• [Problem description]: Reproduce in full the part that opens with the line containing "How do I perform: Switch to the 回收站 tab?" and closes with the line containing "tap(34, 703)", adding 97 to each coordinate in the answers.
Start of Material supplied
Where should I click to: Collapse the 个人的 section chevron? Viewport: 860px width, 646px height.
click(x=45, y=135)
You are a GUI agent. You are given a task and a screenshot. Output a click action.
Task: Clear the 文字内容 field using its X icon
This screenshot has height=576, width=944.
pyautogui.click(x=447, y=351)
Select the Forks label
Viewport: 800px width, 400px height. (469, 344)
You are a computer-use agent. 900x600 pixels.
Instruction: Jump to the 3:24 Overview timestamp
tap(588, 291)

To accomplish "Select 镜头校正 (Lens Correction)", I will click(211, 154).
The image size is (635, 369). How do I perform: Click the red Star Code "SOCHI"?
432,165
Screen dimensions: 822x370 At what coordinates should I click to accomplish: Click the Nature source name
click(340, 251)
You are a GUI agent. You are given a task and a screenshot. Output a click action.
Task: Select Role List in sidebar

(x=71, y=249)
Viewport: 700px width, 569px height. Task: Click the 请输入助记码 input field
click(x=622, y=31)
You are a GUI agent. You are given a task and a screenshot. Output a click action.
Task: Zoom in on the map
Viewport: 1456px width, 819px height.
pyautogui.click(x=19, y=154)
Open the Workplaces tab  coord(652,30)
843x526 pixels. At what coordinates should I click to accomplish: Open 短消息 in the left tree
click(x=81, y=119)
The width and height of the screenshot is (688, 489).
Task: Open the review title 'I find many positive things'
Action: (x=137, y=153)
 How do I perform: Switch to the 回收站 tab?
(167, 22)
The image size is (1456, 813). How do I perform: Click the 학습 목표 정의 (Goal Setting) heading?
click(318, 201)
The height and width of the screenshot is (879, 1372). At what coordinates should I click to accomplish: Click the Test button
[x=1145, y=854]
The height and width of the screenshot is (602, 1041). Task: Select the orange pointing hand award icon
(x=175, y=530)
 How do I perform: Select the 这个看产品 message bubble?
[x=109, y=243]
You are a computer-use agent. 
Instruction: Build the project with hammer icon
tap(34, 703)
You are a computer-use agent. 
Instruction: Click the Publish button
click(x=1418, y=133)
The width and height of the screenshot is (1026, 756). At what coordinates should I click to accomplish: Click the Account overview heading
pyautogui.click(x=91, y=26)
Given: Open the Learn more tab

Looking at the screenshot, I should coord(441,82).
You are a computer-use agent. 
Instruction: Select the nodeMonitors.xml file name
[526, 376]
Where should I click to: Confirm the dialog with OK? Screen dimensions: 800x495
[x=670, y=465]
End of Material supplied
• [Complete answer]:
 How do I perform: Switch to the 回收站 tab?
(264, 119)
The image size is (1456, 813). How do I perform: Click the 학습 목표 정의 (Goal Setting) heading?
click(415, 298)
The height and width of the screenshot is (879, 1372). At what coordinates should I click to accomplish: Click the Test button
[x=1242, y=951]
The height and width of the screenshot is (602, 1041). Task: Select the orange pointing hand award icon
(x=272, y=627)
 How do I perform: Select the 这个看产品 message bubble?
[x=206, y=340]
You are a computer-use agent. 
Instruction: Build the project with hammer icon
tap(131, 800)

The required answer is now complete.